2. Quali sono le principali novità del settore presentate al SIES 2017?


«Più che di un singolo prodotto o di una singola tecnica, vorrei mettere in risalto il consolidarsi di una tendenza iniziata qualche anno fa, ovvero la “sovrapposizione” (mi si perdoni il termine non scientifico) tra Medicina e Chirurgia Estetica. Oggi è possibile ottenere risultati ottimali senza ricorrere all’uso del bisturi, questo grazie all’impegno dei medici e delle aziende operanti nel settore, che hanno implementato la ricerca».


3. Per mettere in evidenza le tecniche dell'artigianato italiano nella Medicina Estetica, quali le novità tecniche e organizzative che sono state presentate al SIES?

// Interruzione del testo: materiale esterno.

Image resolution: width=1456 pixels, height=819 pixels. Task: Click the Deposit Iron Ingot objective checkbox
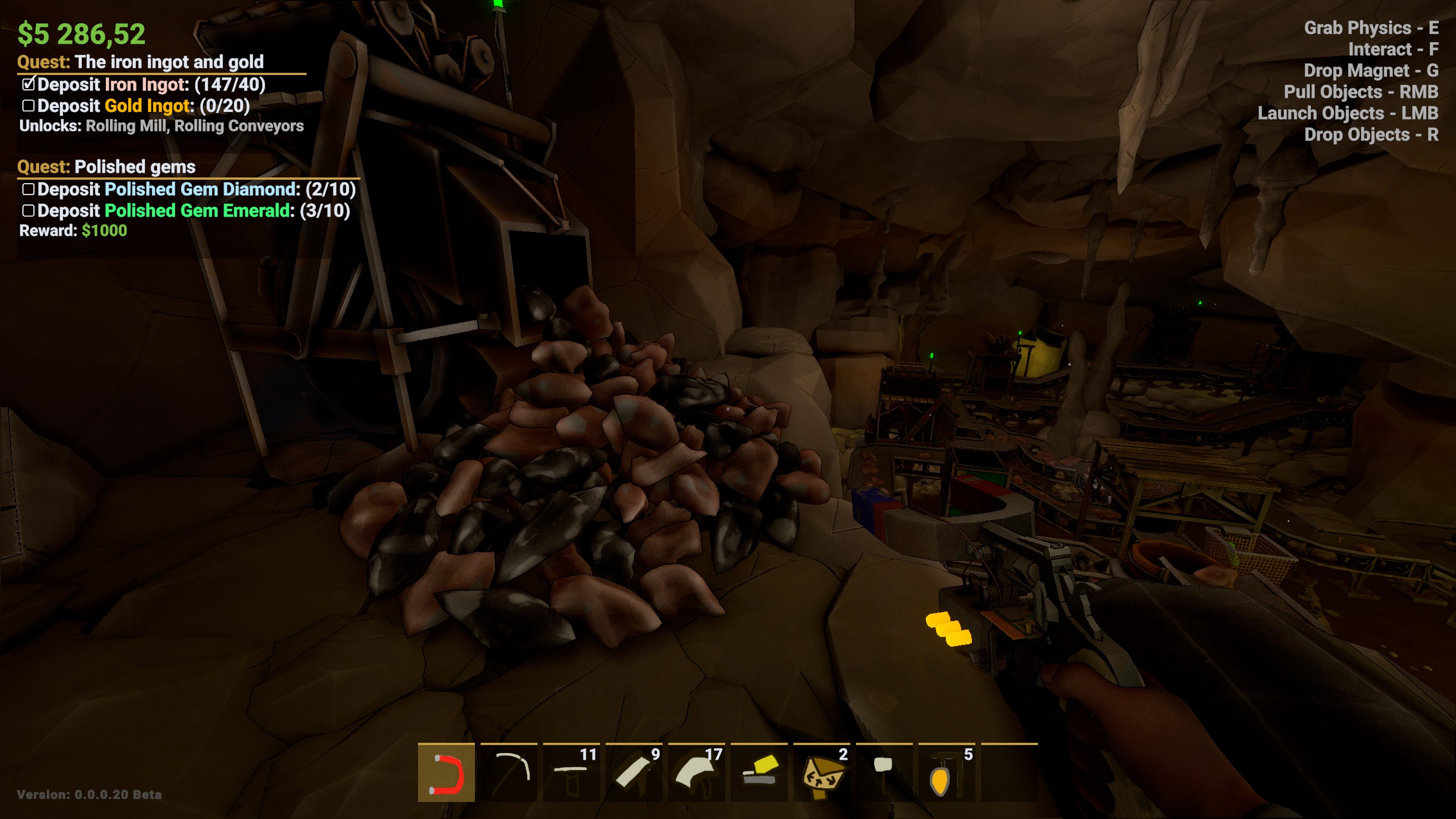pyautogui.click(x=28, y=85)
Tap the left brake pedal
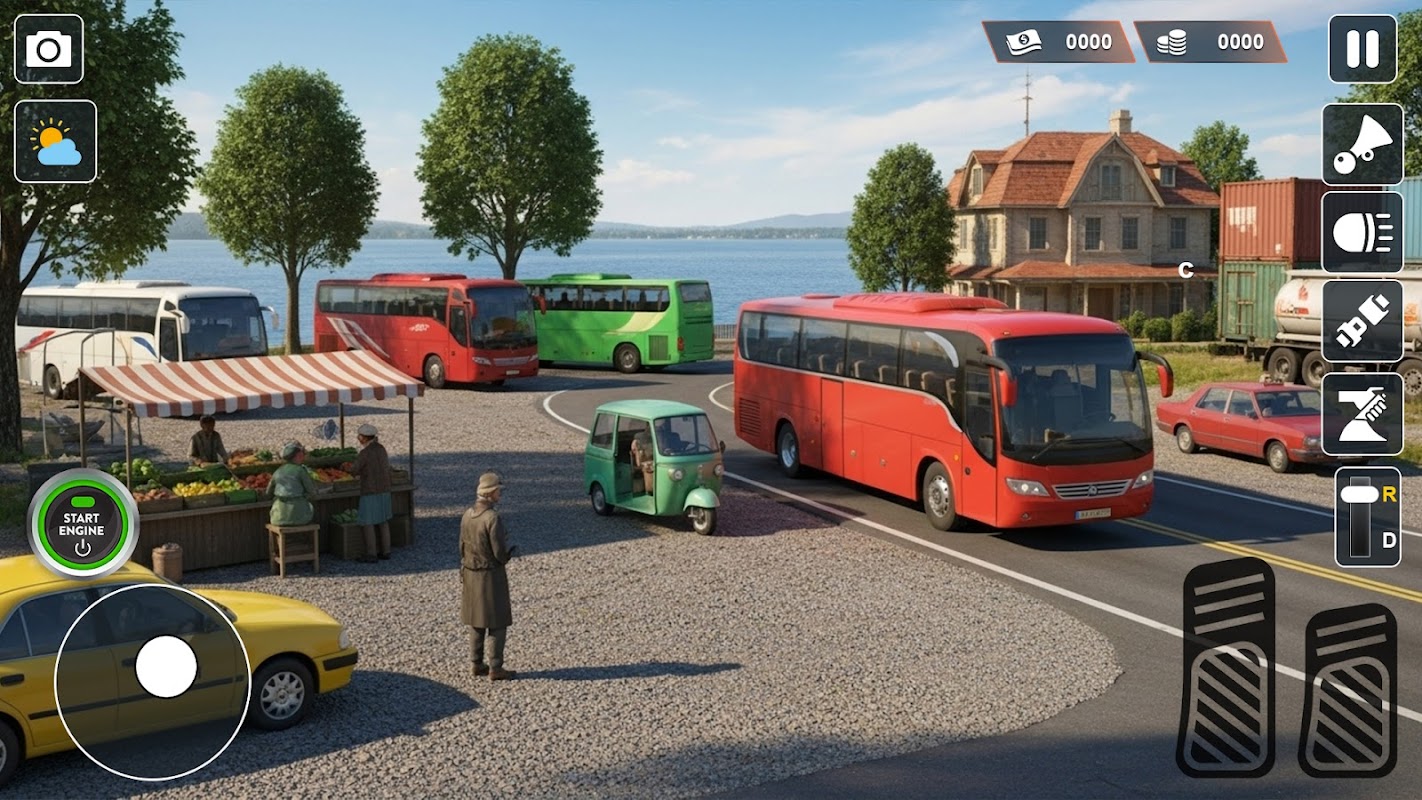The image size is (1422, 800). pyautogui.click(x=1226, y=667)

«L’elenco sarebbe lunghissimo e rischierei di dimenticare qualcosa. Ribadisco: la Medicina Estetica ha recepito la richiesta proveniente dagli utenti che affollano gli ambulatori e oggi propone per ogni tipo di problema la giusta risposta, abbinando un’alta professionalità (il Made in Italy è sinonimo di eccellenza anche in questo campo) a prezzi davvero abbordabili».


4. Perché avete scelto Bologna per questo importante evento?

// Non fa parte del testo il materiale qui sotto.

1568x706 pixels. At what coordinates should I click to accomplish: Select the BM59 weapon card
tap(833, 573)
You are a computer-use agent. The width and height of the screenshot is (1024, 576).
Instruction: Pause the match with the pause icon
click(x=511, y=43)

«Bologna è sede del nostro Congresso Internazionale fin dalla sua istituzione per due motivi: la città è “centrale” per eccellenza, quindi facilmente raggiungibile, e la nostra Scuola ha sede qui, presso i locali di VALET che è a tutti gli effetti il nostro braccio organizzativo».


5. Ci può parlare della vostra esperienza nel centro congressuale cittadino (come vi siete trovati, gli aspetti positivi e le eventuali migliorie...)?


«Quella di febbraio è stata la seconda edizione del Congresso organizzata all’interno del Palazzo dei Congressi di BolognaFiere. L’esperienza è stata positiva: gli spazi sono congrui e abbiamo trovato nei “padroni di casa” la giusta disponibilità per risolvere gli inevitabili problemi logistici che si sono evidenziati di volta in volta. Ma in questo caso, più dei discorsi contano i numeri: alla ventesima edizione hanno partecipato 3.500 medici, che hanno seguito con grande interesse le 311 relazioni e le 24 live sessions (4 in 3D) all’interno delle 9 sale appositamente allestite. Per finire, le aziende espositrici sono state 130: direi che ogni ulteriore commento aggiungerebbe ben poco…».